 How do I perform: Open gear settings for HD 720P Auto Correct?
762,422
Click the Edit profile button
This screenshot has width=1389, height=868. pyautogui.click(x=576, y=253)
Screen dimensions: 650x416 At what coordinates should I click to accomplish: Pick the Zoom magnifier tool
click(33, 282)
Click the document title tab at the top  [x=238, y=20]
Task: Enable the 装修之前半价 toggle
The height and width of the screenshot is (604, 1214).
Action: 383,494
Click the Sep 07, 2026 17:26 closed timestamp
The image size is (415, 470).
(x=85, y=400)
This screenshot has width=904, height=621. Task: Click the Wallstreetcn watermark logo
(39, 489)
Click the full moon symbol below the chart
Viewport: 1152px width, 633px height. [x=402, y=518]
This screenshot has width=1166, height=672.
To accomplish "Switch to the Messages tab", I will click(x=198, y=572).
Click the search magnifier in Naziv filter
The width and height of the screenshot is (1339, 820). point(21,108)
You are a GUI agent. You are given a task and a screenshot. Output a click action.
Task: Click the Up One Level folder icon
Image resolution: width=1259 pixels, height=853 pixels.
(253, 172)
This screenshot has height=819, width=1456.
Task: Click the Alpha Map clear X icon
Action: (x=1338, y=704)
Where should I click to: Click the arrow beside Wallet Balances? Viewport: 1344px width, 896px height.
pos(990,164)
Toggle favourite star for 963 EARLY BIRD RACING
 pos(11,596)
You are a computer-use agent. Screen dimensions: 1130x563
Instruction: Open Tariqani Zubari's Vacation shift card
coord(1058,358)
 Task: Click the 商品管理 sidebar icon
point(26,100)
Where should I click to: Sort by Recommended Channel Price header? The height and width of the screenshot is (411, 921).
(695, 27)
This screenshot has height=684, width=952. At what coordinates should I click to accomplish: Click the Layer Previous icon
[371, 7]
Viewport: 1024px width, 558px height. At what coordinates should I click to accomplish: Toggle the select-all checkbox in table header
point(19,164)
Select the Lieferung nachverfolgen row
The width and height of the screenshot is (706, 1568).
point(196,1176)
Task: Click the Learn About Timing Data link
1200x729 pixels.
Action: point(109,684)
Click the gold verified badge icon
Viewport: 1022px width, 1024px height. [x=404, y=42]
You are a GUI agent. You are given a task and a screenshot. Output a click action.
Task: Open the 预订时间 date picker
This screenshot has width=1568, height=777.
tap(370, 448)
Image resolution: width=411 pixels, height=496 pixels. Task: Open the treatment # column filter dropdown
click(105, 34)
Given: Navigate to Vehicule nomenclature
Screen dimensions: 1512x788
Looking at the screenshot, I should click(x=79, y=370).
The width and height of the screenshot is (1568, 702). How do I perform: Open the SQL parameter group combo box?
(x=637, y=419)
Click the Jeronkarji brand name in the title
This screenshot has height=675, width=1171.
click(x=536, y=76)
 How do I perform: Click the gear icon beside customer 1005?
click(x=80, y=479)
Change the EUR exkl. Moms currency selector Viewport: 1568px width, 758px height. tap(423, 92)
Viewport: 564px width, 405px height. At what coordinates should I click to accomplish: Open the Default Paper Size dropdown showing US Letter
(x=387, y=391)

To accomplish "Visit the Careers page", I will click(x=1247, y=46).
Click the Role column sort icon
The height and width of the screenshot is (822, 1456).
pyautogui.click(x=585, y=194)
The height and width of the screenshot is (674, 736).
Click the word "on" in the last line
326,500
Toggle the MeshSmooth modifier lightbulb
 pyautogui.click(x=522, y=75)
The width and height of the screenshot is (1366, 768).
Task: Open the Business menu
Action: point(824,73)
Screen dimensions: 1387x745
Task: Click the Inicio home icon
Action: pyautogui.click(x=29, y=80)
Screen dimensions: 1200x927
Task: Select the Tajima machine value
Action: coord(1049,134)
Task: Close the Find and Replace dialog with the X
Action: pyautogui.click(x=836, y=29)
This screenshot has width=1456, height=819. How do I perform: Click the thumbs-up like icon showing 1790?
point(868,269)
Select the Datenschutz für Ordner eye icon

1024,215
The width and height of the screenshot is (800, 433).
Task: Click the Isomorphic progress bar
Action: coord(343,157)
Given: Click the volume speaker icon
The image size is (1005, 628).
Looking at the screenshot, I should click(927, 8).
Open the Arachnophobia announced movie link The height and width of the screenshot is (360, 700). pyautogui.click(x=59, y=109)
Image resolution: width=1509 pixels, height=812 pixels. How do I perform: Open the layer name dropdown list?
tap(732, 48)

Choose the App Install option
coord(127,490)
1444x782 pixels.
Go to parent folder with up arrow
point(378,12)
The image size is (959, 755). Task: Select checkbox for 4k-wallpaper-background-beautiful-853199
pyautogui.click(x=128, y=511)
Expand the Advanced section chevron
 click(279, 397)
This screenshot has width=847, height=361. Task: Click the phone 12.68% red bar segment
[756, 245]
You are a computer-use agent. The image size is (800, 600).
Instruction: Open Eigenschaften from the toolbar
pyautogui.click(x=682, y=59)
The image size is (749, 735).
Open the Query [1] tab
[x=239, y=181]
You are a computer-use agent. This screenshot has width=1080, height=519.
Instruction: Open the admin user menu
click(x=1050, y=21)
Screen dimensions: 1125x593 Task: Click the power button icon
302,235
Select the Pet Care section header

> **GIVEN INSTRUCTION**:
Can you reproduce the records verbatim, starting at the line that contains "Screen dimensions: 1125x593" and ending at the last line of the records?

> **SOLUTION FOR THIS PROBLEM**:
Screen dimensions: 1125x593 Task: Click the power button icon
302,235
Select the Pet Care section header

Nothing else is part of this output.